ConnectMe – Login Issues and Inbound/Outbound Call Failures

Incident Report for Dstny

Postmortem

Major Incident Category
Service Degradation
Post Mortem Owner
Ant Hurlock
Date Post Mortem Completed (UTC)
04 Mar 2026, 17:30

Incident Summary
On 26th February 2026, a small percentage of ConnectMe users in the EU West region experienced service degradation between 08:19 and 09:22 UTC. Affected users were connected to a single platform node and encountered varied symptoms, including blank screens after login and disruptions to calling and related functionality. Although the overall number of impacted users was limited, the disruption for those affected was significant. Engineers applied mitigation steps, and all services were fully restored and confirmed stable by 09:22 UTC.

Root Cause
The incident was triggered by a software fault within a core platform component. A planned update containing improvements and fixes for two related issues had not yet been deployed, meaning these enhancements were not available in the production environment.

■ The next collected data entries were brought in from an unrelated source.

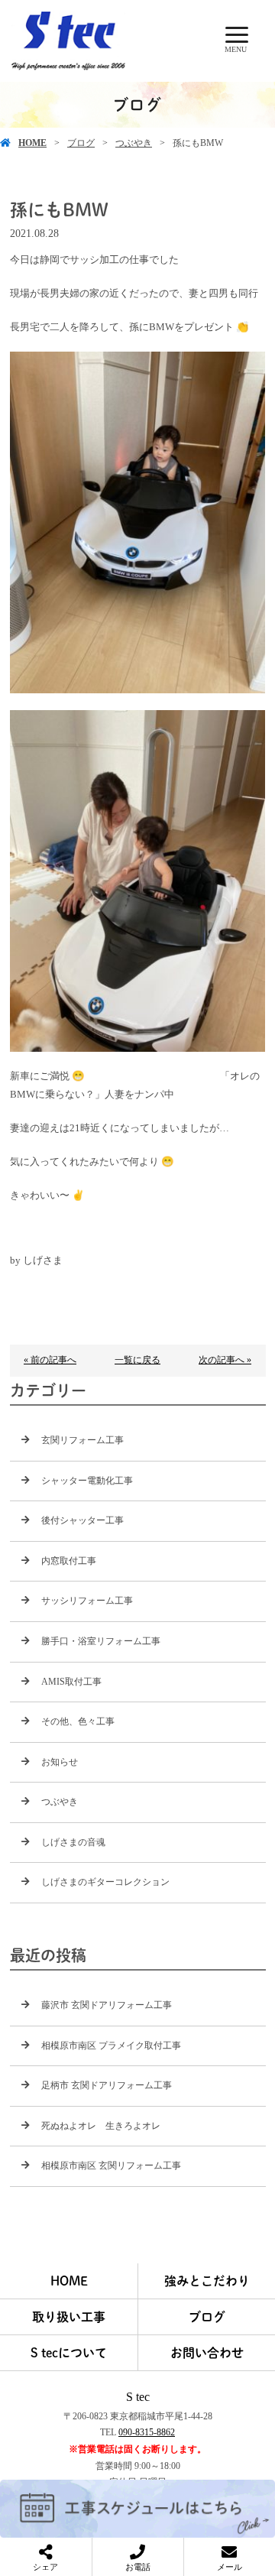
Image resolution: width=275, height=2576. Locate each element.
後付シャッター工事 (82, 1520)
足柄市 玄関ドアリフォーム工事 (106, 2085)
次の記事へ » (225, 1360)
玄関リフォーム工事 (82, 1440)
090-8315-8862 (146, 2432)
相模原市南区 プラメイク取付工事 (111, 2045)
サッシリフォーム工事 (87, 1600)
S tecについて (69, 2353)
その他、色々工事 (78, 1721)
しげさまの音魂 (73, 1842)
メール (229, 2566)
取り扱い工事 (68, 2317)
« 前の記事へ (50, 1360)
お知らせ (59, 1762)
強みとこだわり (207, 2281)
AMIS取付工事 (71, 1681)
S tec (138, 2396)
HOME (32, 143)
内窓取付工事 (68, 1561)
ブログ (81, 143)
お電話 (137, 2566)
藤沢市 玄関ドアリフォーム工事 (106, 2005)
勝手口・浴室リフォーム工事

The first issue caused the affected platform node to become unresponsive, and the diagnostic information required to quickly identify the cause was insufficient. The upcoming update will introduce enhanced logging to provide the visibility needed to detect and analyse node deadlock scenarios in real time.

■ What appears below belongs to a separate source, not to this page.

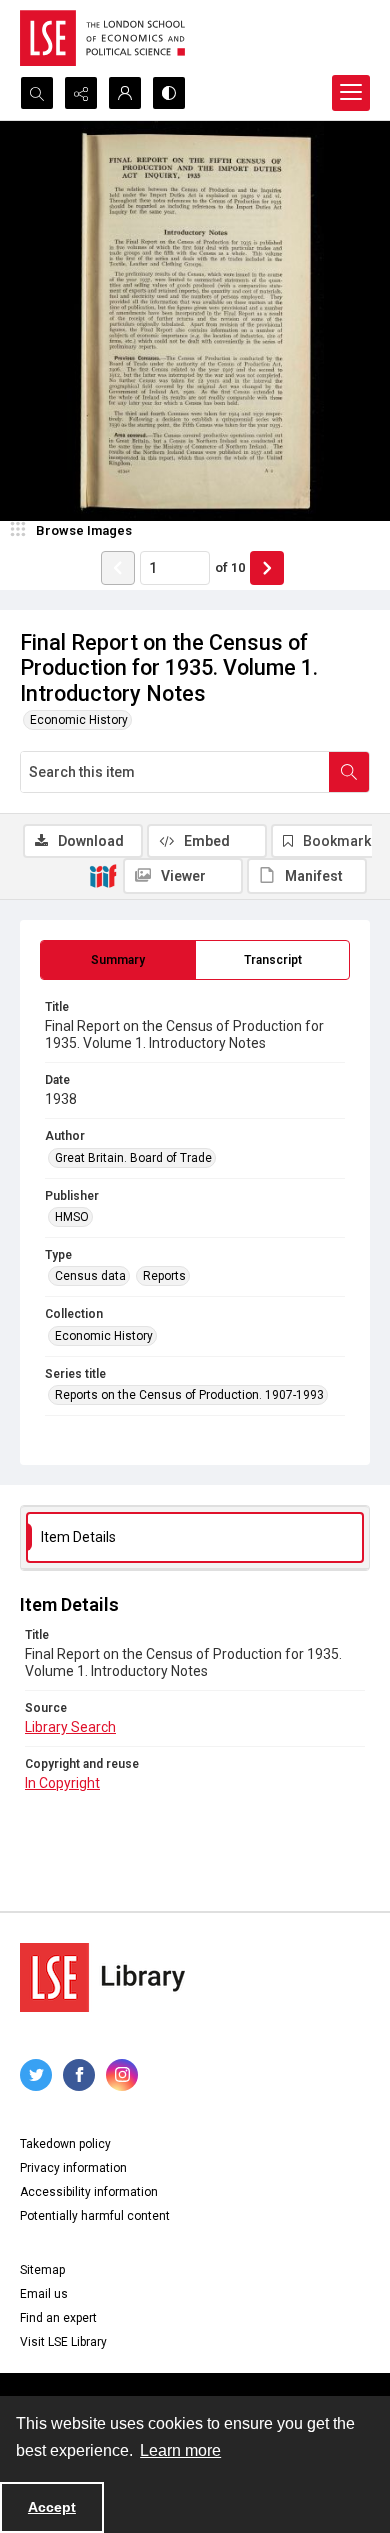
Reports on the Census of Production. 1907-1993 (189, 1395)
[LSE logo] (102, 38)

The second issue involved the node’s health‑monitoring probe. A related software defect meant the probe could take significantly longer than expected to detect and recover from failures, extending the automated recovery window to as much as two hours. Although the platform is designed to self‑recover within this timeframe, in this case recovery did not occur until engineers intervened manually to restore service.

Incident Resolution
The issue was first detected by automated monitoring at 08:19 UTC, prompting immediate investigation by our engineering team. Initial recovery efforts were delayed due to an incorrect procedure, which terminated the unhealthy pod but left the health‑check waiting on internal conditions that were not relevant to this type of failure. As a result, the health‑check began a recovery cycle that could have taken up to two hours to complete. Engineers then intervened manually, restarting the affected component and restoring normal service for all impacted users at 09:22 UTC. Service stability was confirmed following this intervention.

Mitigative Actions

  • Accelerating deployment of the planned software update.
  • Improving the speed and reliability of automatic recovery by resolving the issue that previously caused the health‑monitoring probe to delay self‑recovery by up to two hours.
  • Introducing enhanced logging to support faster diagnosis of node deadlock scenarios and progress towards a permanent fix.
  • Updating runbooks to provide clearer guidance for rapid recovery and validation of service restoration.
Posted Mar 05, 2026 - 10:43 UTC

Resolved

This incident has been resolved.
Posted Mar 03, 2026 - 16:41 UTC

Monitoring

Our Platform team has identified the root cause of the issue and implemented corrective measures to restore application services.

We will continue to monitor service availability for the next 24 hours. and do not anticipate any further impact at this time.

Thank you.

Dstny Support.
Posted Feb 26, 2026 - 10:23 UTC

Investigating

We are currently investigating an issue affecting ConnectMe in EU West. This is impacting a subset of users and includes login issues as well as inbound and outbound call failures in the affected areas.

Our teams are working to identify the root cause and implement a resolution.

Updates will be provided every 60 minutes as we learn more.

We apologise for any inconvenience caused and appreciate your patience during this time.

Dstny Support
Posted Feb 26, 2026 - 10:21 UTC
This incident affected: ConnectMe (EU).